Volume 8, Issue 3 - March 2007


Spring Break in Saint Augustine?
Momentous Meetings Scheduled in Florida
by Michael Fischer

The Florida Building Commission’s (FBC) 2007 building code development process gets underway in March with two separate weeks of activity. First, the Florida technical advisory committees (TAC) will meet to review proposed modifications to the Florida codes during the week of March 12. These sessions arrive on the heels of the February FBC meetings. 

A Matter of Life
Much has changed since the Florida legislature’s recent mandates to the FBC regarding the historical exemption from wind-borne debris requirements in the panhandle of Florida and a directive for the FBC to develop “code-plus” programs intended to increase building performance. The commission is now under marching orders to look for continued gains in the structural integrity of Florida’s new homes. During the FBC meetings in February, legislative discussions were held before the backdrop of recent tornado deaths in central Florida. The FBC deliberations took on a somber note as commissioners considered the direct impact their actions can have on matters of life and death. The FBC is scheduled to meet March 26-28 also in Saint Augustine, to continue planning for the implementation of the legislative directives.

By embarking on this new code development cycle, the FBC hopes to integrate the 2006 International Codes, with Florida-specific amendments, into the state’s construction requirements. After the February TAC meetings, the FBC will review recommendations during the second week of May in Tampa and issue its findings. 

The code-plus programs included in the insurance bill will lead to opportunities for products and systems that are able to demonstrate enhanced performance in tropical storm and hurricane conditions. The catch is that any properties that depend upon the “Citizens Property Insurance” program after January 1, 2009, will be required to implement the code-plus program. This defacto mandatory requirement provides a challenge and opportunity to door and window producers. 

A Testing Challenge 
Current code requirements for protection from wind-borne debris are based upon a set of pass-fail criteria. While resistance to wind load pressures vary based upon regions and requirements, impact protection standards offer no relative improvements. It would be a simple matter to demonstrate enhanced wind resistance by adding an additional safety factor to the wind pressure. For example, if the standard code requirement for a particular application were 50 pounds per square foot (psf), substituting a 60 psf window would demonstrate a 20 percent increase in wind resistance. Without a different approach to measuring resistance to wind-borne debris impact, however, upgrades might be harder to quantify. 

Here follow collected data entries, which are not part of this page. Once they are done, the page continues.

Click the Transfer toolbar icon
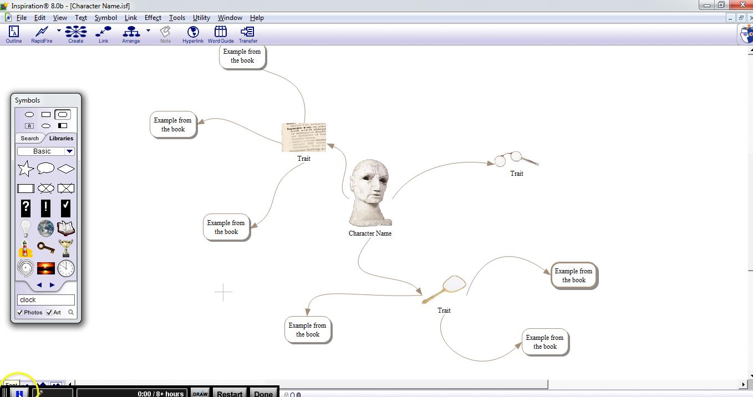 point(248,33)
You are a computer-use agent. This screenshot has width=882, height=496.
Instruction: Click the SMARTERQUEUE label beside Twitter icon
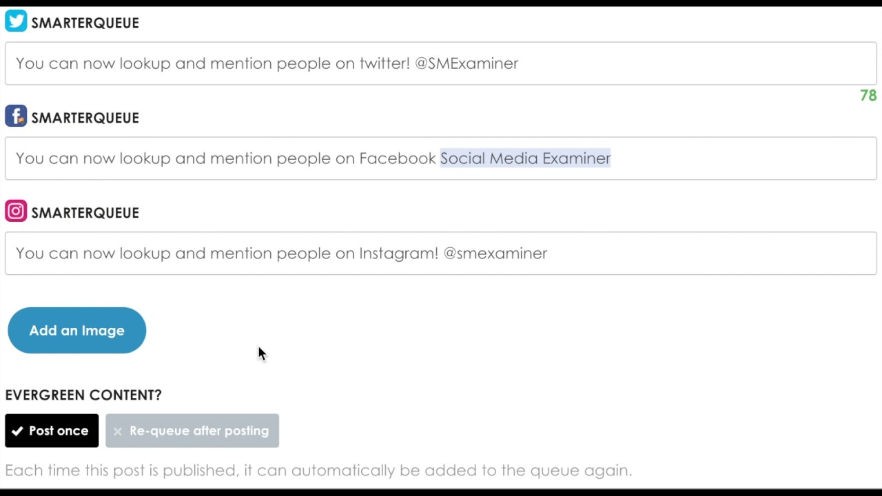pyautogui.click(x=85, y=23)
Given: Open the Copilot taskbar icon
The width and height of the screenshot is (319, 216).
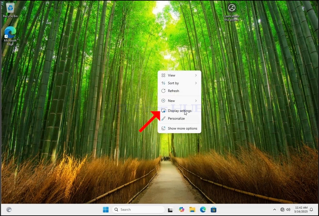Looking at the screenshot, I should click(x=181, y=210).
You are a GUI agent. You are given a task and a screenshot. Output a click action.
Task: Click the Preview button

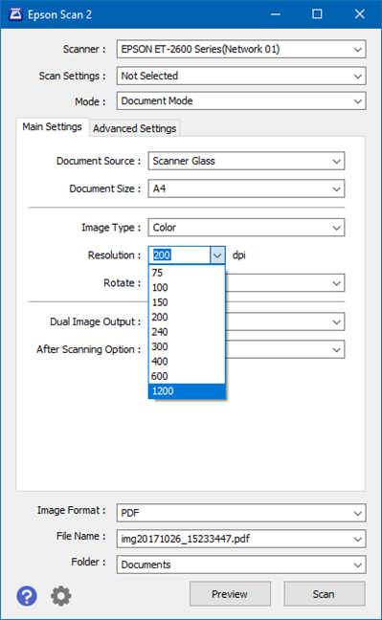pyautogui.click(x=230, y=594)
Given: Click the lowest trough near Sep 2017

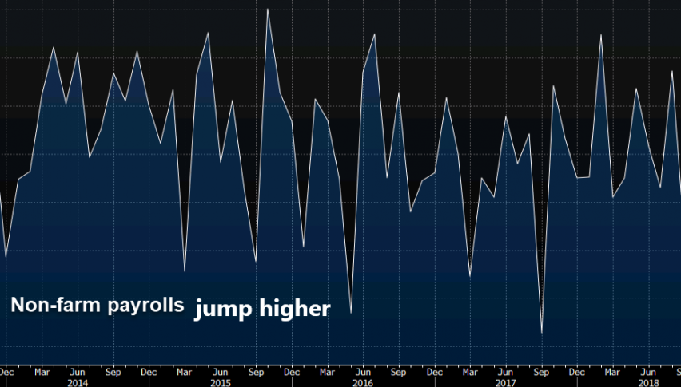Looking at the screenshot, I should tap(542, 333).
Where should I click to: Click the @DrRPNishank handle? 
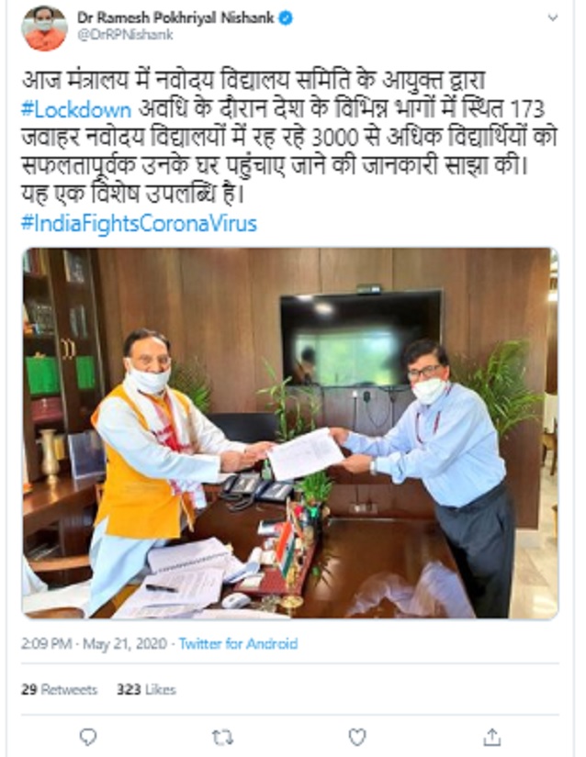125,35
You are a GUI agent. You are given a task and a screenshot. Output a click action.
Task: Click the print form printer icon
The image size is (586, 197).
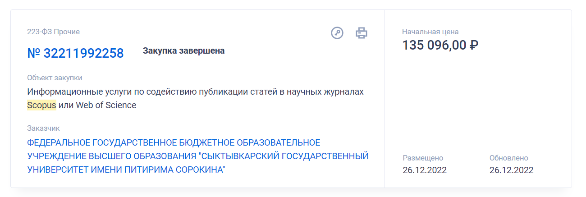tap(362, 33)
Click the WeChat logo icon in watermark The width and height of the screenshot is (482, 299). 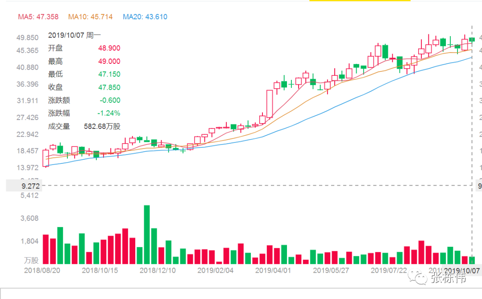point(417,277)
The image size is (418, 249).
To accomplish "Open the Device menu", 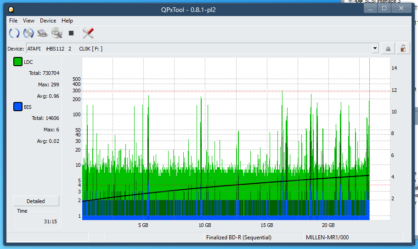I will [x=48, y=21].
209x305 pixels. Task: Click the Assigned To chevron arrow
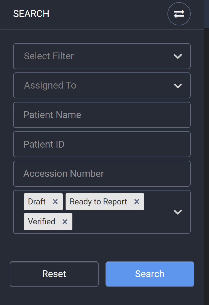(x=178, y=86)
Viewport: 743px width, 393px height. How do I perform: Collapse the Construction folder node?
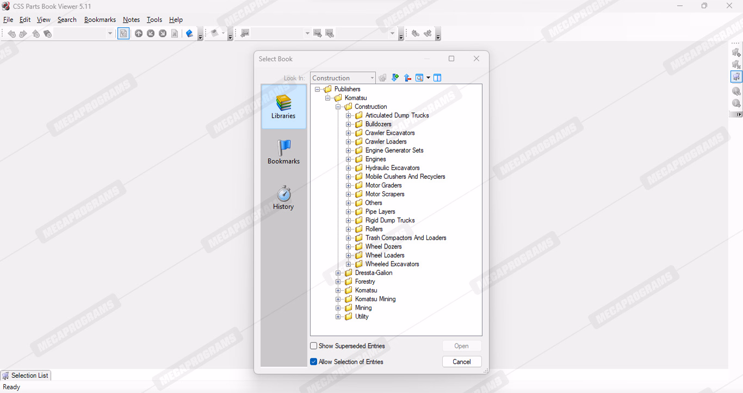(338, 107)
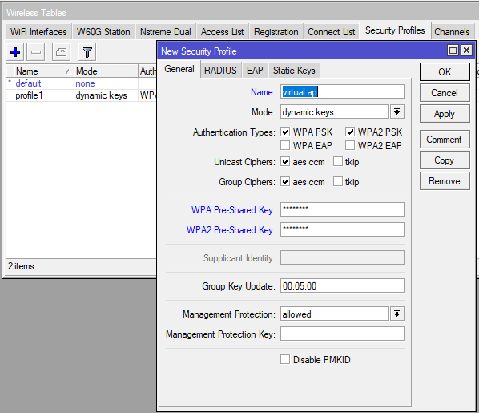Click the WPA2 Pre-Shared Key field
479x413 pixels.
click(x=342, y=229)
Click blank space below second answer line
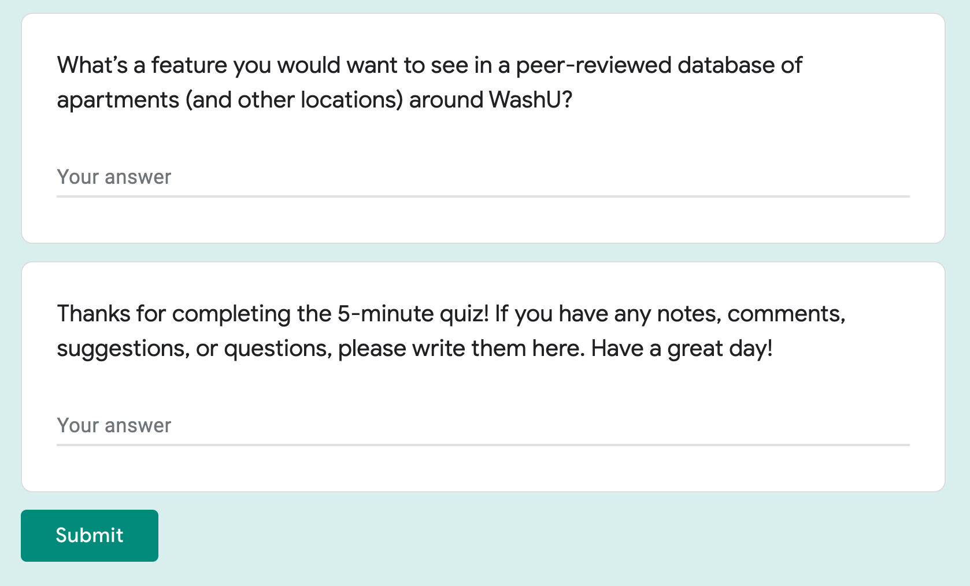Viewport: 970px width, 586px height. 483,469
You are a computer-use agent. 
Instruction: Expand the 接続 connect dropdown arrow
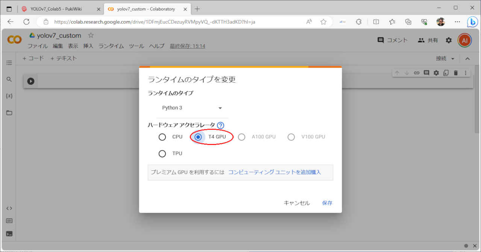[x=452, y=59]
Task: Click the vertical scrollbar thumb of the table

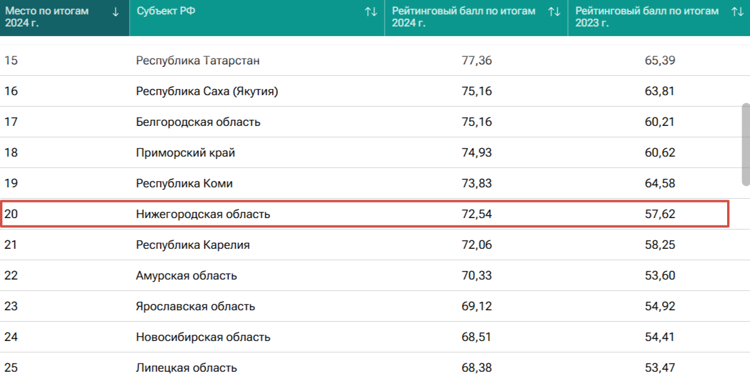Action: [x=746, y=145]
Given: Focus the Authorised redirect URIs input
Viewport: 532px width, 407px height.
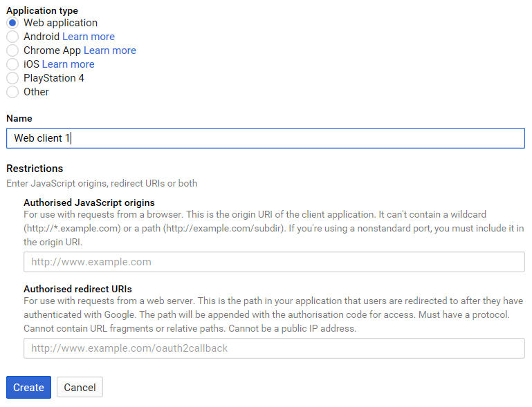Looking at the screenshot, I should click(x=274, y=348).
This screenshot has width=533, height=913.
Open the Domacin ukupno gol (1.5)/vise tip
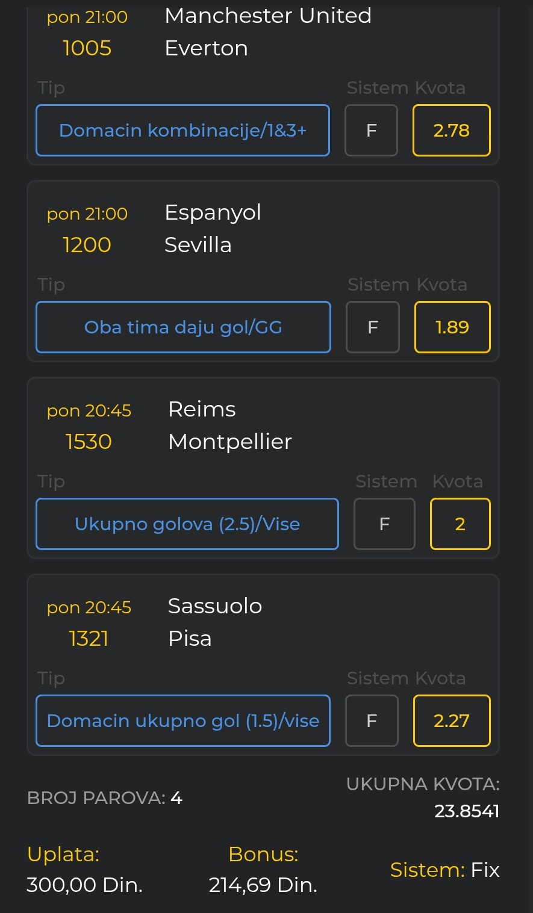coord(182,721)
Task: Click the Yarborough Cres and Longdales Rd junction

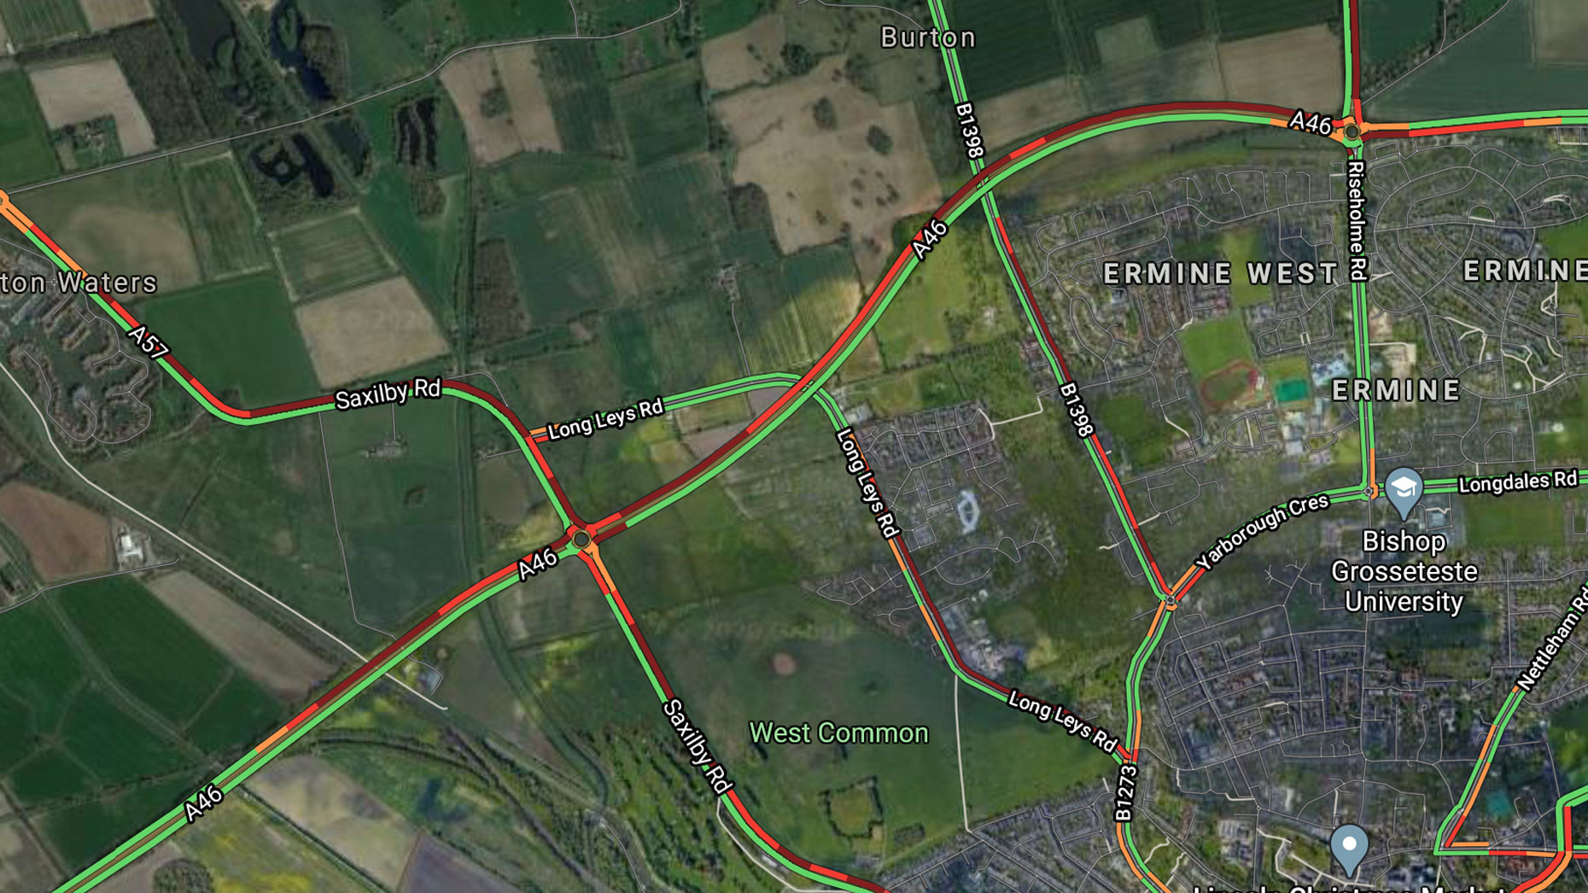Action: pos(1369,492)
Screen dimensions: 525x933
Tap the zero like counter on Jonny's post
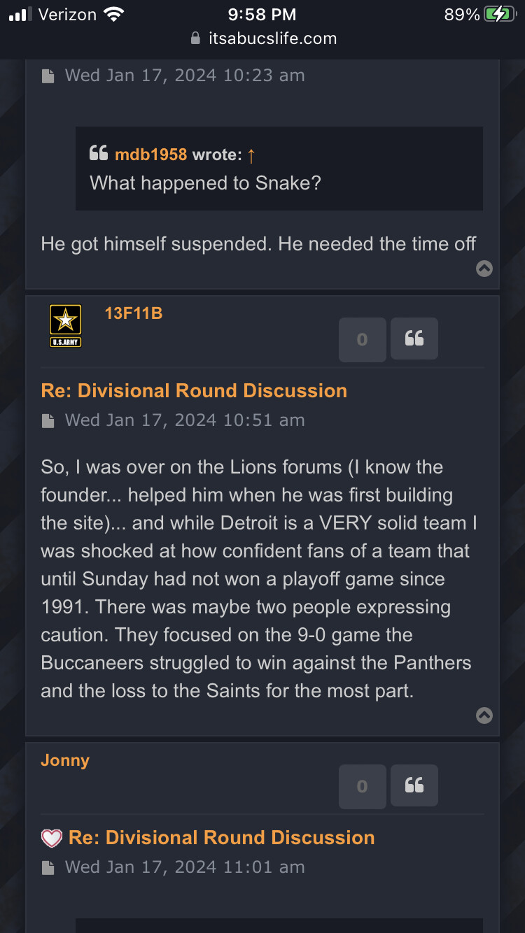point(362,786)
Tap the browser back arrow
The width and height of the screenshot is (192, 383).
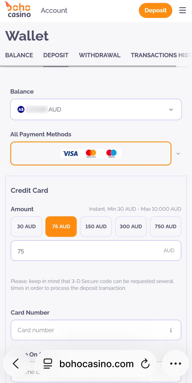click(x=16, y=364)
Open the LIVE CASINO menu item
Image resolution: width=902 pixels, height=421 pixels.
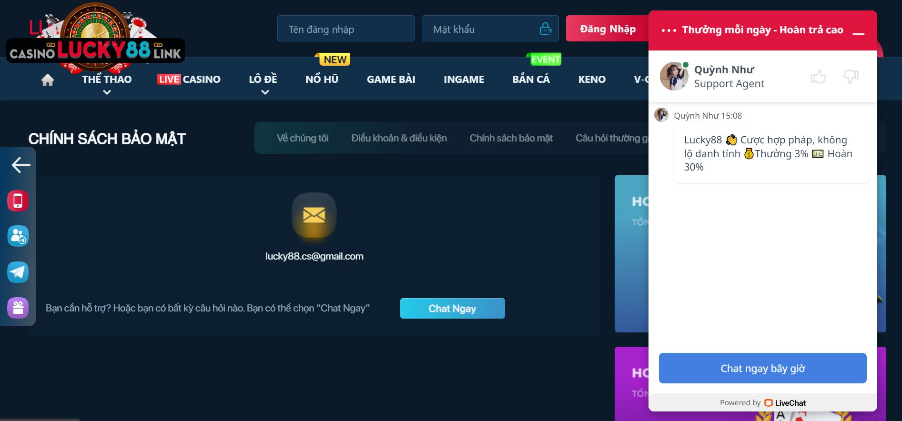click(x=189, y=80)
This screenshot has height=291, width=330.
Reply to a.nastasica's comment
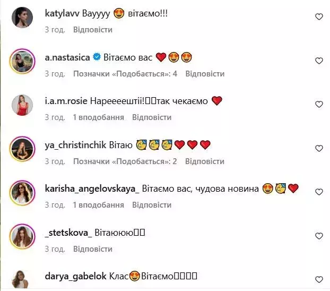point(205,74)
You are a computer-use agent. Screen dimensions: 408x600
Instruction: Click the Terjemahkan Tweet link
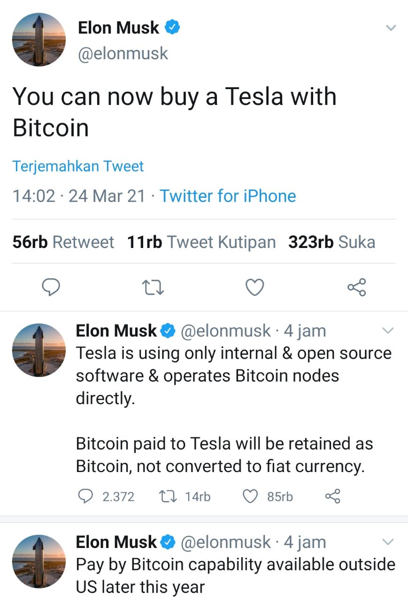tap(78, 166)
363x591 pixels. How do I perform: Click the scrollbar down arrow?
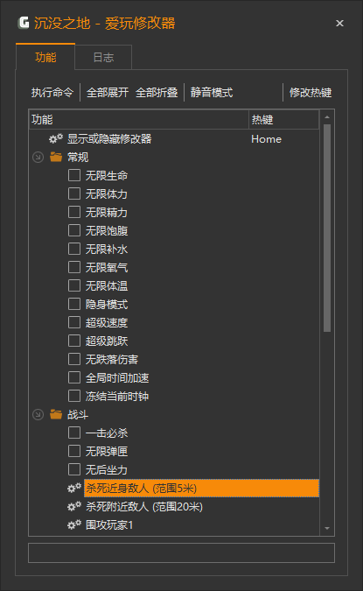pos(327,529)
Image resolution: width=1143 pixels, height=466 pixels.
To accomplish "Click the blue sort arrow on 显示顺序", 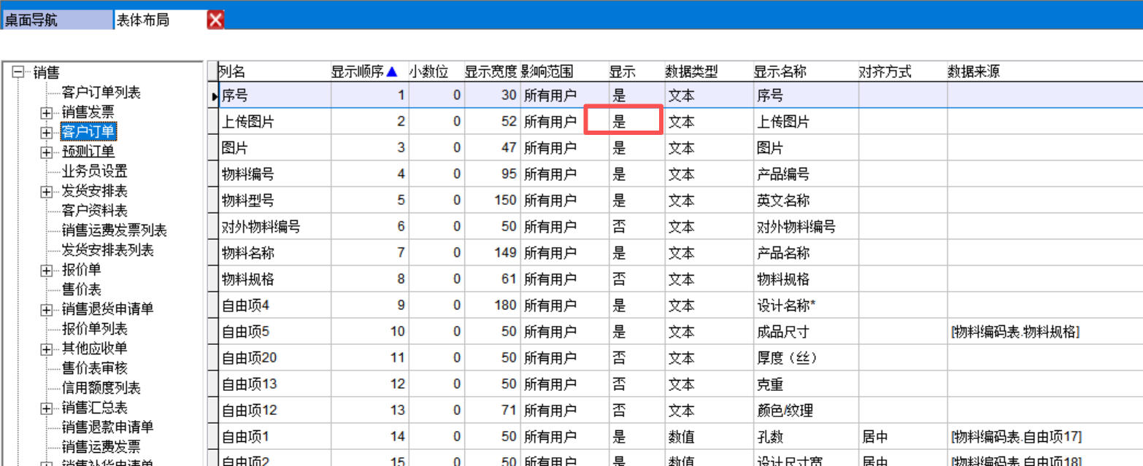I will point(392,71).
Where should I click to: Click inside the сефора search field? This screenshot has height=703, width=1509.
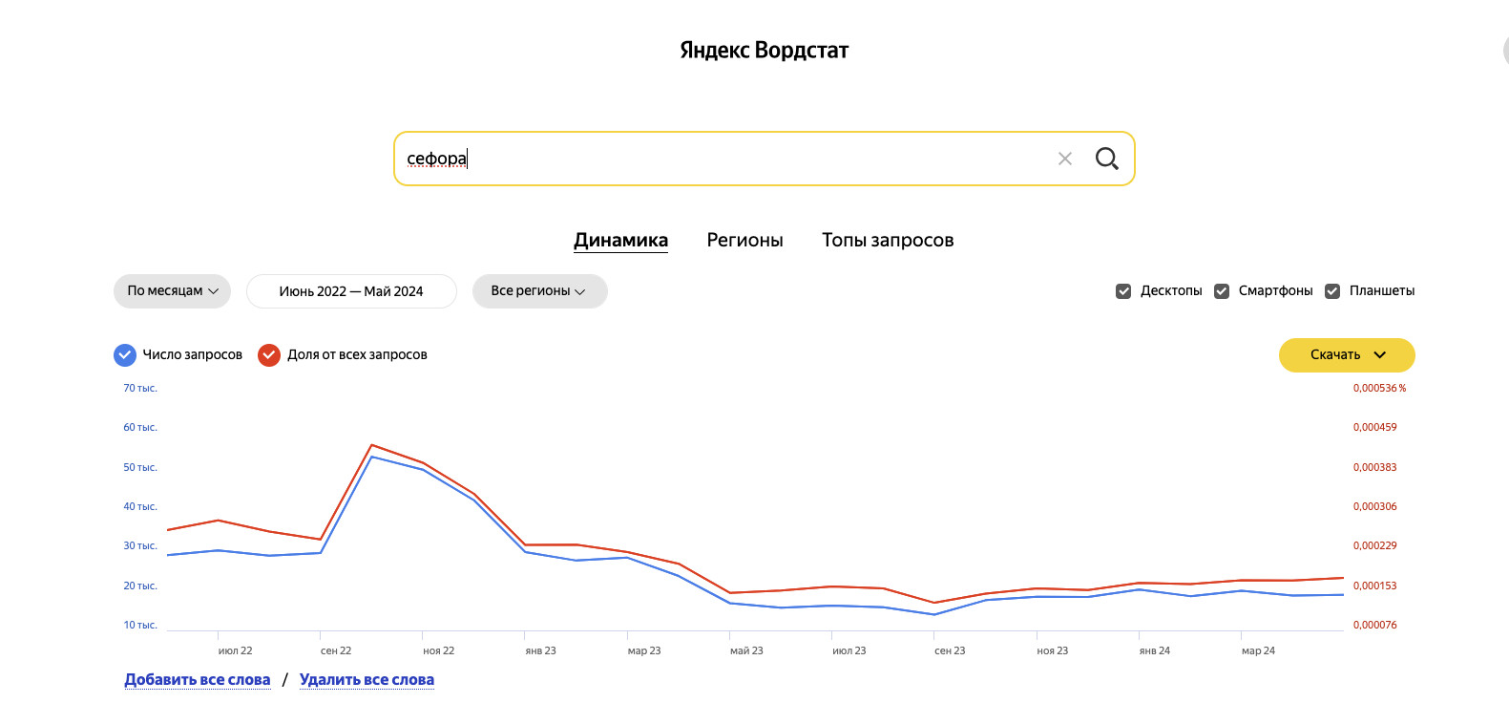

There are cyclic pressure measurements contained within the current testing requirements under ASTM E1996 that might be considered when combining impact and pressure testing. The window industry will need to provide demonstrated levels of enhanced performance under existing test protocols (or with newly developed test criteria) to satisfy the FBC and the Florida legislature that windows will be an important component of such a code-plus program. The FBC work plan will require a report on the code-plus plan in its 2008 report to the state legislature. That timetable does not leave a lot of time for standard development.

With the needs of the changing environment in mind, WDMA will continue to produce and foster standards that aid the construction community in meeting code and regulatory requirements. And, as the demand from regulators, insurers and consumers for stronger construction continues to escalate, the value of high-performance window systems tested to tougher standards will continue to increase. Homebuilders will look to the fenestration industry to push the envelope with stronger products.